Il était si bête qu'il me fit une mine de reconnaissance; mais la duchesse me lança un regard furieux et ne me l'a jamais pardonné.
La famille d'Orléans, dont les formes affables et obligeantes faisaient un contraste si marqué à celles de la branche aînée, n'assistait pas à ce bal, autant qu'il m'en souvient. Elle était dans la douleur. La petite princesse, née en Angleterre, était à toute extrémité et mourut, en effet, peu de jours après.

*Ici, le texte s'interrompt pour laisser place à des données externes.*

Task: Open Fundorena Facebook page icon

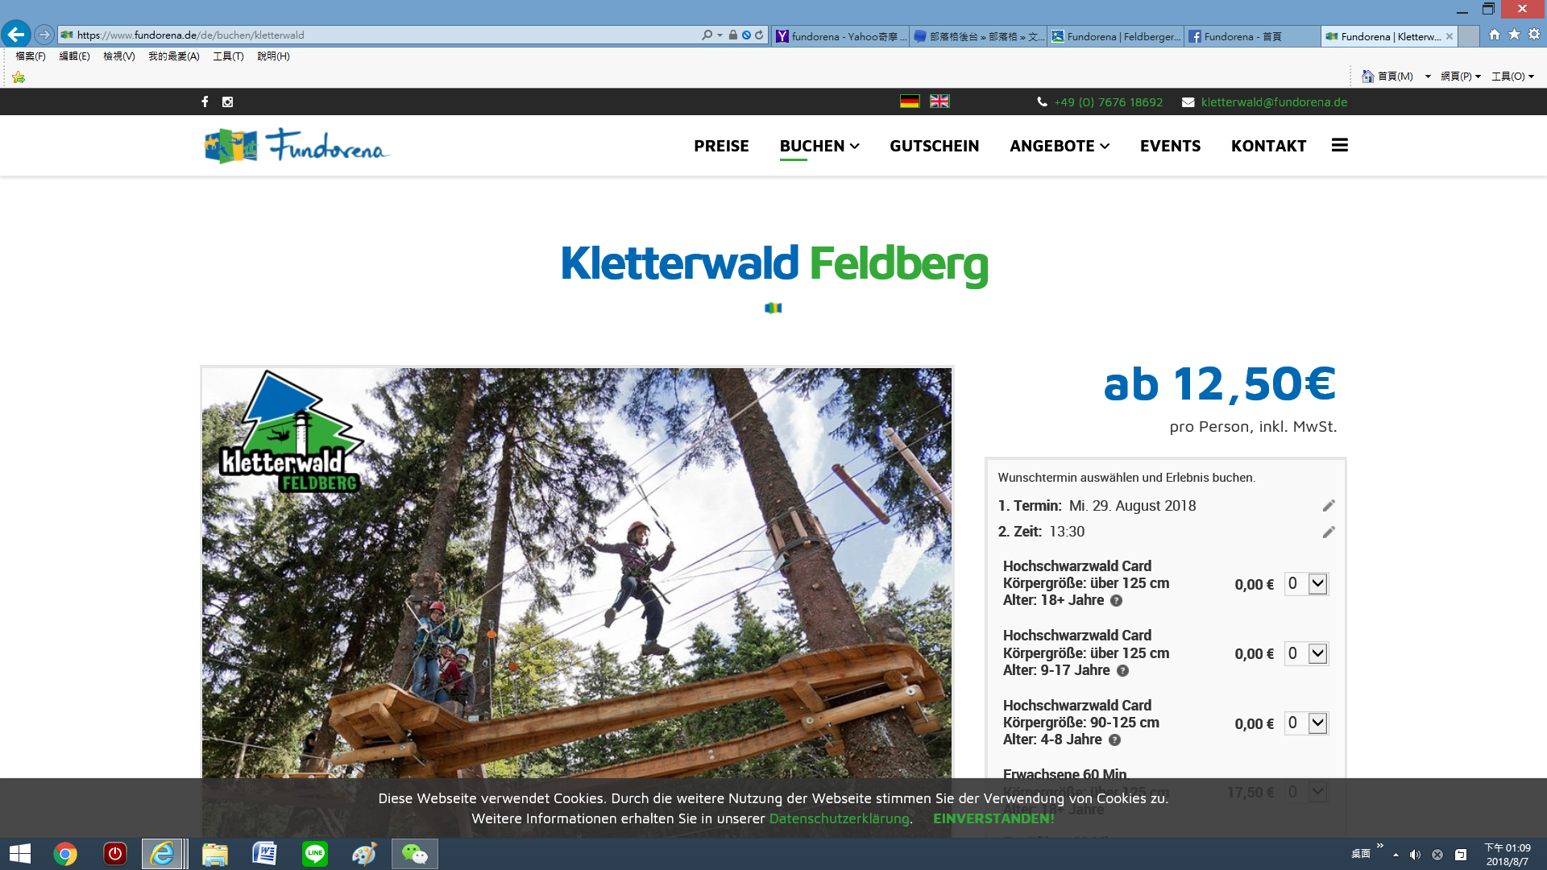Action: tap(205, 102)
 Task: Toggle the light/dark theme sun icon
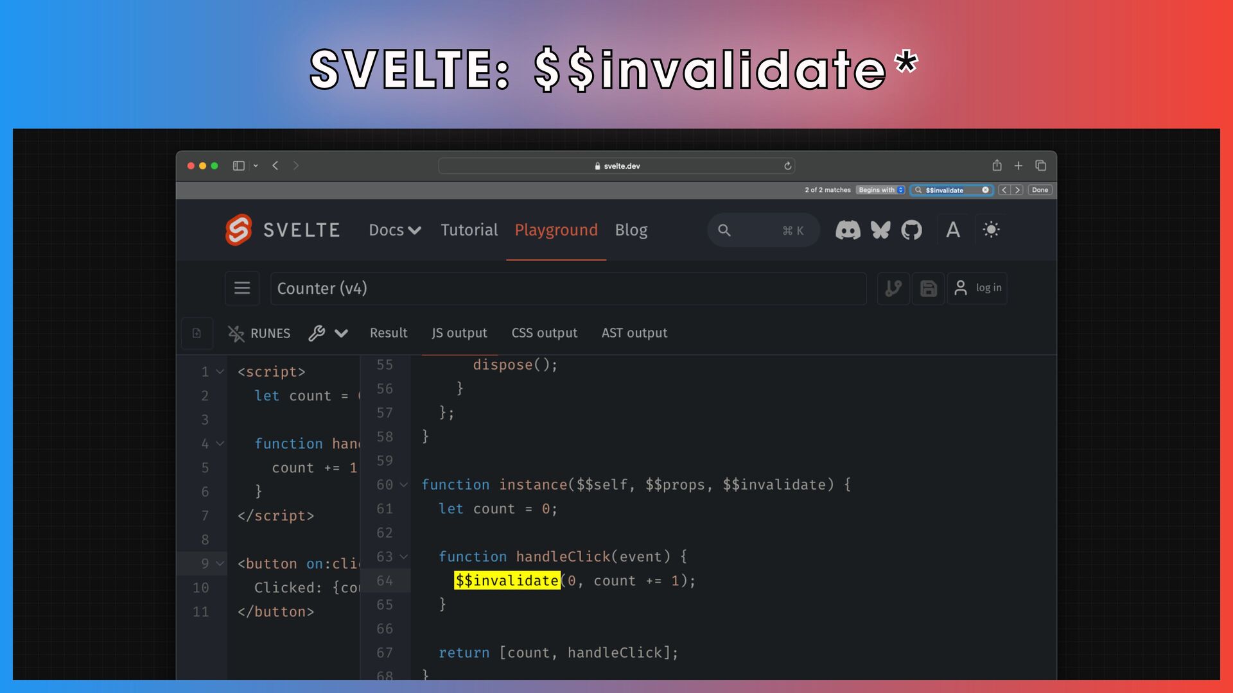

La mort frappait à la fois à deux extrémités de la maison de Bourbon. Le vieux prince de Condé achevait en même temps sa longue carrière en invoquant vainement la présence de ses enfants pour lui fermer les yeux. J'ai déjà dit la vie qui retenait monsieur le duc de Bourbon sur les trottoirs de Londres.
Madame la princesse Louise se refusa également à adoucir les derniers moments de son père, prétendant ne pouvoir quitter sa maison du Temple où elle s'était cloîtrée, quoique toutes les autorités ecclésiastiques l'y autorisassent et que le cardinal de Talleyrand, archevêque de Paris, allât lui-même la chercher. Ce sont de ces vertus que je n'ai jamais pu ni comprendre, ni admirer.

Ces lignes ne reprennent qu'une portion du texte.